Nice overclocking job. Any time I get a Turbo040, after I test it, the first thing I do is add an oscillator socket. They are just too overclockable not to. Especially if you get something like a 25 MHz model.

In short, the blower is just glued onto the side of the heatsink; I glued it after the heatsink was glued to the 68040, but there's no reason it couldn't have been done the other way around.

This setup has evolved over time; here's the story of the cooling solutions my Turbo040 has used...

Originally I mounted a normal fan on the end of the card stack to blow over the stock heatsink. This was highly inefficient because most of the fan was blocked; eventually that fan died. The SE/30 ran most of the time but would occasionally hang.
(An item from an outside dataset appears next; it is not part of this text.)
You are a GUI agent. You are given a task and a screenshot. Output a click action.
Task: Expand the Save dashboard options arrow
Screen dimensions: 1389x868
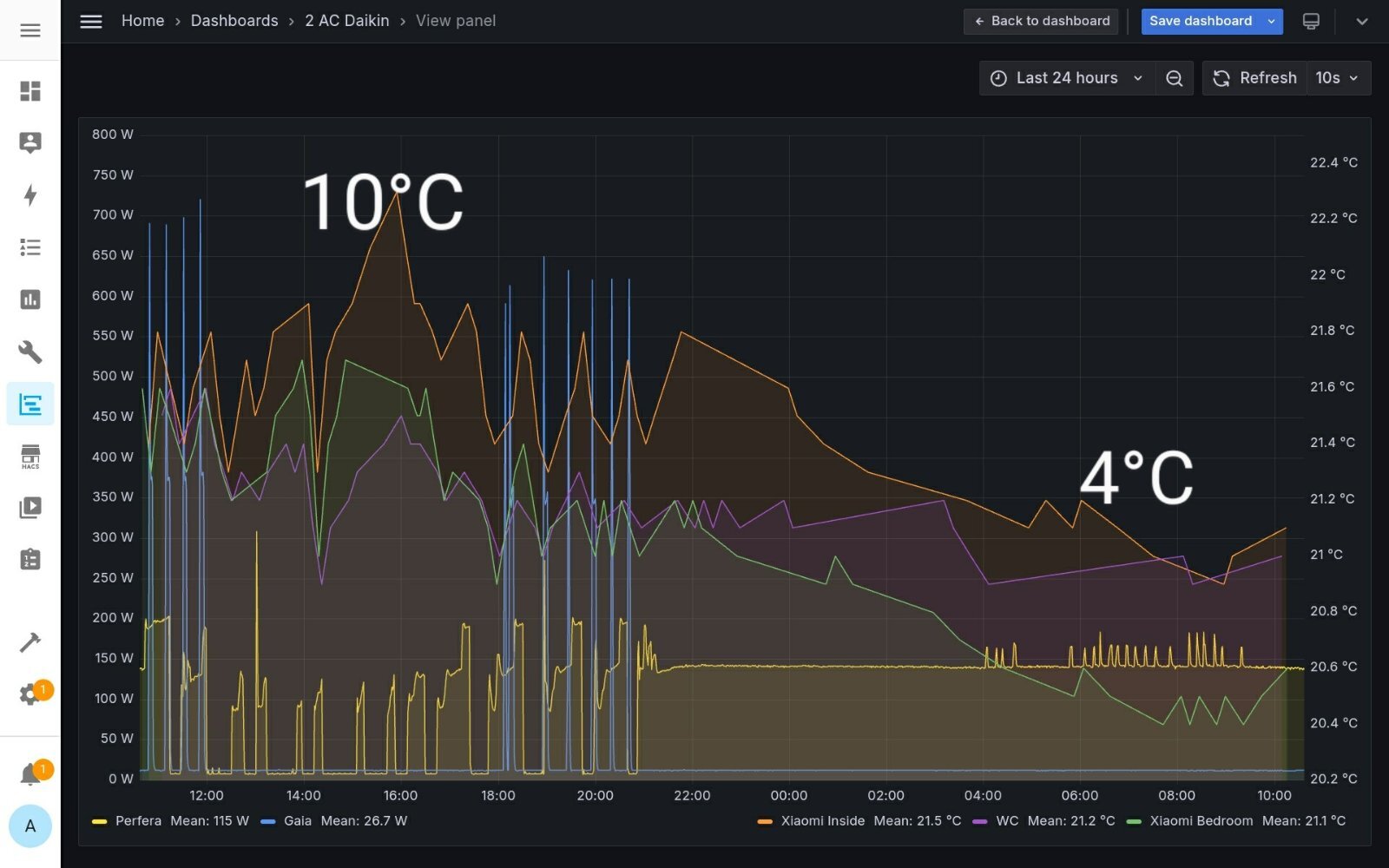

Next, I removed the stock heatsink from the 68040 and mounted a GeForce 4xx GPU HSF assembly with frag tape. This was also loud and quite inefficient but it was from a really cheap graphics card; the "heatsink" was crimped together in places and had really poor thermal conductivity. Sometimes the SE/30 would crash when it was hot outside. Also, the height of the HSF was slightly more than the stock heatsink, causing even more severe fitment problems in the card stack.

To improve upon this I put the stock heatsink back on and then carefully glued the blower to the side of the stock heatsink. The blower is the CPU fan from a dead white iBook, by the way. This worked OK but I noticed that the chip itself was *way* hotter than the heatsink. That was when I decided to try the "super glue in the corners, arctic silver everywhere else" trick which seems to have worked. When you touch the chip and heatsink, they feel like about the same temperature.

I wish there were enough room to just stick a Pentium III or IV heatsink on it and just call it done, but alas that's just not what it's like being inside an SE/30.

I was getting hangs during INIT loading with the IIfx SIMM; they'd go away if I'd take out half my control panels then put them back in over the course of a few reboots. Eventually I'd get it running on full extensions, IIfx SIMM, and Turbo040, but it took a lot of reboots to get there.
Since you mention multiple reboots, I just don't know that it is a software incompatibility in your case. I would be very curious to see if you get that same result with a 40MHz or lower clock speed. Because again, my stock 40MHz card doesn't exhibit those hands during boot, perhaps because I have not overclocked the card.

So we either need to underclock Tyler's card to test this. Or we need Equill and a few others to try a high speed (40MHz preferably) Turbo 040 to see their results in the SE/30.

Does the floppy drive work properly with the IIfx or IIsi ROM and *no* Daystar upgrade? How about PowerCache vs. Turbo040?
The 1.4MB floppies read/write PROPERLY when the Daystar Turbo 040 is removed, even though a IIfx or IIsi ROM is left in the SE/30. However, since I am using the TS Adapter, I must also mention that removal of the Turbo 040 also requires removal of the TS Adapter. You cannot simply use the TS adapter's top slot to insert a MacCon Ethernet card. You must use it for an accelerator. In other words, the middle slot is mandatory on the TS Adapter, while the top slot is optional.

So simply saying that "it works fine" without the Turbo 040 does not in any way indicate if the problem is the Daystar card or if the problem is the TS Adapter -- since both are being removed.

PowerCache? I wouldn't know. I tried one 50MHz Daystar 030 card which also had 50MHz 68881 co-processor. But as you can see in my Sad Mac photos, I only had crashes with it. I ultimately had to return it to the seller. I think the reason it didn't work in my SE/30 is because it was not the UNIVERSAL version of the 030 card.

What I can say is that the DiiMO 50MHz 030 (with co-processor) works fine with any ROM. No issues with the floppy drive. However, I do not use the TS Adapter along with the DiiMO because the DiiMO doesn't require an adapter like Daystar cards do. But again, this does not necessarily say the TS Adapter is at fault. It still could very well be a Daystar ROM incompatibility with the floppy drive system of the SE/30.